ART currently provides a single compiler for this AOT compilation, called the quick compiler. This backend is relatively simple for a compiler, using a 1:1 mapping from most bytecodes to set sequences of machine instructions, performing a few basic optimisations on top of this. More backends are in various stages of development, such as the portable backend and the optimizing backend. As the complexity of a backend increases, so too does its potential to introduce subtle bugs into the execution of bytecode. In the rest of this post, we will use the term "backend" to refer to the different ways in which code can be executed by ART, be it the interpreter, the quick compiler, or the optimizing compiler, and the term "quick compiler" and "quick backend" should be considered equivalent.

 

In this post we will consider how we can check that we aren't introducing new bugs as these backends are developed.

 

A test suite is useful, but is limited in size, and may only test for regressions of bugs the developers have found in the past. Some errors in the VM may not have been detected yet, and there are always rare cases arising from unexpected code sequences. While some bugs may just cause the compiler to crash, or create a program that produces slightly incorrect output, other bugs can be more malicious. Many of these bugs lurk at the fringes of what we would consider "normal" program behaviour, leaving open potential for exploits that use these fringe behaviours, leading to potential security issues.

 

How do we find these bugs? Fuzz testing (also commonly known as "fuzzing") can allow us to test a greater range of programs. Fuzz testing generally refers to random generation of input to stress test the capabilities of a program or API, particularly to see how it can handle erroneous input. In this case, we generate random programs to see how the backends of ART deal with verifying, compiling and executing them.  Before we discuss our fuzz testing strategy in more detail, let's look at how apps are executed in Android.

 

From Java code to execution on your Android device

 

Let's take a look at a simple Java method, and watch how this code is transformed into a sequence of A64 instructions.

 

public int doSomething(int a, int b) {
  if (a > b) {
    return (a * 2);
  }
  return (a + b);
}












 

In Android software development, all Java source files are first compiled to Java bytecode, using the standard javac tool. The Java bytecode format (JVM bytecode) used by Java VMs is not the same as the bytecode used in ART, however. The dx tool is used to translate from JVM bytecode to the executable bytecode used by ART, which is called DEX (Dalvik EXecutable, a holdover from when the VM was called Dalvik.) The DEX code for this Java code looks like:

 

0000: if-le v2, v3, 0005
0002: mul-int/lit8 v0, v2, #int 2
0004: return v0
0005: add-int v0, v2, v3
0007: goto 0004












 

In this case, the virtual registers v2 and v3 are the method's parameters, a and b, respectively. For a good reference on DEX bytecode, you can consult this document, but essentially this code compares a to b, and if a is less-than-or-equal-to b it adds a to b and returns that result. Otherwise, it multiplies a by 2 and returns that.

= PROVIDED MATERIAL =
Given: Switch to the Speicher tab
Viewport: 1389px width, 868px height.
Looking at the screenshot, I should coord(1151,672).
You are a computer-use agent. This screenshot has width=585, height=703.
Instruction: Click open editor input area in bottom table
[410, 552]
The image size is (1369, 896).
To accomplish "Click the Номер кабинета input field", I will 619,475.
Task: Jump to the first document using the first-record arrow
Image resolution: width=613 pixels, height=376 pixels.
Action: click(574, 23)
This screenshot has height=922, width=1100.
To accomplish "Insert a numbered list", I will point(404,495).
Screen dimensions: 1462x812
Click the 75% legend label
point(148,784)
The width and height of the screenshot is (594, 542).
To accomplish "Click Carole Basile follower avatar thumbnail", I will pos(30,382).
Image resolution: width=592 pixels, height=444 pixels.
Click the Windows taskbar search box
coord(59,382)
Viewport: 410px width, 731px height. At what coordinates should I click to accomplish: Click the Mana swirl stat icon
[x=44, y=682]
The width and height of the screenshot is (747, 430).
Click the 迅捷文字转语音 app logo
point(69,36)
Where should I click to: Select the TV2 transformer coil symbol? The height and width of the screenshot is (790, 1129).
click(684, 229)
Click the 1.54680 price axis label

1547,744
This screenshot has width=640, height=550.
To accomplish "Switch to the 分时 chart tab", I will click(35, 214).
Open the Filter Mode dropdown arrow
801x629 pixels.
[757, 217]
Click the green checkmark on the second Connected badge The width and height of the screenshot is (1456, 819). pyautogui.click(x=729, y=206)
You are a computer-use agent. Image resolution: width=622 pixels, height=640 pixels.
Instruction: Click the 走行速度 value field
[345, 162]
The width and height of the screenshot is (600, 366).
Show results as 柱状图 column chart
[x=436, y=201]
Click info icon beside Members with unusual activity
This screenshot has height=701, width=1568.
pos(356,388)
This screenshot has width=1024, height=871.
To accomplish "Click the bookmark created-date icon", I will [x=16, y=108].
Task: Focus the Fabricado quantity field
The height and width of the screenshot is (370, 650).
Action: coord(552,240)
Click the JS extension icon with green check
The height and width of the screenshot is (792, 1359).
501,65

= PROBLEMS TO WORK ON =
#1 Reproduce the portion of the passage on ART fuzz testing that starts with "How do we find" and goes on through "of A64 instructions.".
#2 In the passage on ART fuzz testing, which tool translates JVM bytecode into DEX bytecode?
#3 Extend the passage on ART fuzz testing, picking up after its final sentence.

= THE ANSWERS =
#1
How do we find these bugs? Fuzz testing (also commonly known as "fuzzing") can allow us to test a greater range of programs. Fuzz testing generally refers to random generation of input to stress test the capabilities of a program or API, particularly to see how it can handle erroneous input. In this case, we generate random programs to see how the backends of ART deal with verifying, compiling and executing them.  Before we discuss our fuzz testing strategy in more detail, let's look at how apps are executed in Android.

 

From Java code to execution on your Android device

 

Let's take a look at a simple Java method, and watch how this code is transformed into a sequence of A64 instructions.

#2 The dx tool.

#3
 

When ART loads this code, it typically compiles the bytecode using the quick backend. This compilation will produce a function that roughly follows the ARM Architecture Procedure Call Standard (AAPCS) used with A64 code - it will expect to find its arguments in r2 and r3*, and will return the correct result in r0. Here is the A64 code that the quick backend will produce, with some simplifications:

 

  // Reminder: w2 is the 32-bit view of register r2 in A64 code!
  [-- omitted saving of registers w20-w22 to the stack --]
  mov w21, w2
  mov w22, w3
  cmp w21, w22
  b.le doAdd
  lsl w20, w21, #1  // (NB: this is w21 * 2)
doLeave:
  mov w0, w20
  [-- omitted loading of registers w20-w22 from the stack --]
  ret
doAdd:
  add w20, w21, w22
  b doLeave












 

*(Why not r0 and r1? Because r0 is reserved for passing the context of the method that is currently being executed. r1 is used for the implicit first argument of any non-static method - the reference to the this object.)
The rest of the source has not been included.